TASK DESCRIPTION:
How do the lines below between the ones holding "Where should I" and "Open Device setup", inclusive, read? Give them again exactly, with no other lines.

GIVEN RECORDS:
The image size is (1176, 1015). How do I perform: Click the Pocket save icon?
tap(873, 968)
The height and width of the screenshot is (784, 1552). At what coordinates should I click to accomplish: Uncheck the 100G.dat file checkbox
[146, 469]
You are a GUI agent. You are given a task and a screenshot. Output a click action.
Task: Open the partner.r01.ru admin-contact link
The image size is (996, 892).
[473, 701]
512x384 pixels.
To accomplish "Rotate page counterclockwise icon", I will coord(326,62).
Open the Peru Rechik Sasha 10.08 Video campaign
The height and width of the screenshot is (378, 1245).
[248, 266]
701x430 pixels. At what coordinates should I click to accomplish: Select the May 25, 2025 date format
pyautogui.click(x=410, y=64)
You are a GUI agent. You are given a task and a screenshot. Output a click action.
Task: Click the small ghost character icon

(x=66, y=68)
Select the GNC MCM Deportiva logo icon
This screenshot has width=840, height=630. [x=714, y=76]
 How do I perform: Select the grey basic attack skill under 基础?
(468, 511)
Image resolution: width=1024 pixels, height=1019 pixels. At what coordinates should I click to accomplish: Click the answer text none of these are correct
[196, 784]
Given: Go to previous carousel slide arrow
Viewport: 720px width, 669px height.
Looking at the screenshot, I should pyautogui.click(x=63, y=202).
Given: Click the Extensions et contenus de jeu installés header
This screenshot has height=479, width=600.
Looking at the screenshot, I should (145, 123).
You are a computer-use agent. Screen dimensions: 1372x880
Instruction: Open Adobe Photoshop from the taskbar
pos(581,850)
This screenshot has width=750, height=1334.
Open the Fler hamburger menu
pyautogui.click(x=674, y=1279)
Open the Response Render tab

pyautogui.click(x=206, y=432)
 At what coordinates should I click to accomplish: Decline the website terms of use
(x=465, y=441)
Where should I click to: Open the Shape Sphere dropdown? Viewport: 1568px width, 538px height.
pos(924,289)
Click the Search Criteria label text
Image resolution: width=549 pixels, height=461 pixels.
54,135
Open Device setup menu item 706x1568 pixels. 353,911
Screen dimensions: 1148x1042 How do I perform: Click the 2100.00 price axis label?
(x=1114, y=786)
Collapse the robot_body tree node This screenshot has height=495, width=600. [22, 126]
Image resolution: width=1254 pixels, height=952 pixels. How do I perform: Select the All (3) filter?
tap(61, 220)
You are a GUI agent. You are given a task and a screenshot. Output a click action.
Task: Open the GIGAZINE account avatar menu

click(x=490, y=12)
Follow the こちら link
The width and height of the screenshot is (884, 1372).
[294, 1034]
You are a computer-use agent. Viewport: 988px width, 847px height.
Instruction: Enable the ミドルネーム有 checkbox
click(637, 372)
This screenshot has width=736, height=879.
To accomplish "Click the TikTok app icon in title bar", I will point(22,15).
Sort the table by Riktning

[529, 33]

TASK RESPONSE:
Where should I click to: Open the Shape Sphere dropdown? Viewport: 1568px width, 538px height.
pos(924,289)
Click the Search Criteria label text
Image resolution: width=549 pixels, height=461 pixels.
54,135
Open Device setup menu item 706x1568 pixels. 353,911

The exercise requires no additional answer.